Friday, 21 April 2023

PROVIDENCE


 Filmed in English, (though originally in France with the actors dubbed into French then 'dubbed' back again for an English-speaking audience), from a screenplay by David Mercer yet unmistakably Resnais and set mostly inside the head of dying novelist John Gielgud. I have to admit I hated "Providence" when I first saw it finding it both arch and pretentious and at the time I couldn't quite understand why so many international critics thought it was a masterpiece.

Maybe it seemed to me to be an old man's movie or at least a middle-aged man's movie, a picture about being old and dying but now that I'm a relatively old man myself I finally 'get' it and "Providence" does indeed feel like a masterpiece and a worthy companion piece to "Last Year at Marienbad".

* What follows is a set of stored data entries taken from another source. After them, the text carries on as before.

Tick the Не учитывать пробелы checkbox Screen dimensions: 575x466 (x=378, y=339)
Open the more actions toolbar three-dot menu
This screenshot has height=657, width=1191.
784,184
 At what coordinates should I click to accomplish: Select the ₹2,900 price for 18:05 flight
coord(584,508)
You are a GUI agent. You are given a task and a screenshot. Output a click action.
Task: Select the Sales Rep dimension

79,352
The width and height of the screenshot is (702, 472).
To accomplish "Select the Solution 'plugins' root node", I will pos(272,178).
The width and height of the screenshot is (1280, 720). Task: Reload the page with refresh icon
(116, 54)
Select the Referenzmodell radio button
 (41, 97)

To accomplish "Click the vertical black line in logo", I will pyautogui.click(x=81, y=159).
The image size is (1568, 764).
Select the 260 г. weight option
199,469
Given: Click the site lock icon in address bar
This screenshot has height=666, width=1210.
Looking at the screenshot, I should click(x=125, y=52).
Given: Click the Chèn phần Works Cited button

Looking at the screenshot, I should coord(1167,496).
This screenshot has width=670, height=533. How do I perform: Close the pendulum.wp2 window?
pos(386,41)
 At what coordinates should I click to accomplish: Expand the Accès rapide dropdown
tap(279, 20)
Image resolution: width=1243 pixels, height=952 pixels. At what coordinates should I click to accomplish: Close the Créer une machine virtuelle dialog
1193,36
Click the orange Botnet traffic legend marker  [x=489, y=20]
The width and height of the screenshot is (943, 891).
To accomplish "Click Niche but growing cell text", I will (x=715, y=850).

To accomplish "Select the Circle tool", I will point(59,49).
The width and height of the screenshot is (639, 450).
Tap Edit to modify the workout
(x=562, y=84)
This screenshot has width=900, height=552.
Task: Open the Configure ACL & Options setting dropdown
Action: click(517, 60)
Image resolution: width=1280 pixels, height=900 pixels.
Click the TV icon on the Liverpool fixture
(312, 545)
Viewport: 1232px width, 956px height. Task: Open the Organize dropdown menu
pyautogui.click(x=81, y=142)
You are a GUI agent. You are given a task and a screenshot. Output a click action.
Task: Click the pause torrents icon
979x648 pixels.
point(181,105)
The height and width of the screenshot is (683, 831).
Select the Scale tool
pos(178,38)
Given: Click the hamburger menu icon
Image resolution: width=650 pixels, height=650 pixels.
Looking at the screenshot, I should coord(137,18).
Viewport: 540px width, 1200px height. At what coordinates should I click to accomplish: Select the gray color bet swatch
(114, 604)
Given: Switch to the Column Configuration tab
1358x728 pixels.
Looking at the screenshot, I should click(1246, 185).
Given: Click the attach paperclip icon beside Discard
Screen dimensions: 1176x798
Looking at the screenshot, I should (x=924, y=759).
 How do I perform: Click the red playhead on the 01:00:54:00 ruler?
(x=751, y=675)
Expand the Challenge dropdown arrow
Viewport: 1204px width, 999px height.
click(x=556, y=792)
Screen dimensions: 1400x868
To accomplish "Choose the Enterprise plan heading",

As I said it takes place mostly inside the mind of dying author Gielgud who spends his long sleepless nights mostly drunk and in pain, this thoughts a mixture of memories, some real, others imagined and amalgamated with ideas from the novel he's writing and in which his family are the characters. Dirk Bogarde, (superb), is his fey son, at least fey in Gielgud's mind. Ellen Burstyn is Bogarde's wife, Elaine Stritch his mistress and his mother depending on Gielgud's point of view and David Warner both Burstyn's lover and Bogarde's half-brother.

Like "Marienbad" it's a memory piece, even at its most fantastical and, of course, it's highly literate as perhaps you would expect from a film about a writer and it's often very funny. It may never be as profound as it thinks it is, a smart doodle by a great director enjoying playing with his audience and this time round, to quote a particular Oscar-winning actress, I liked it...I really liked it.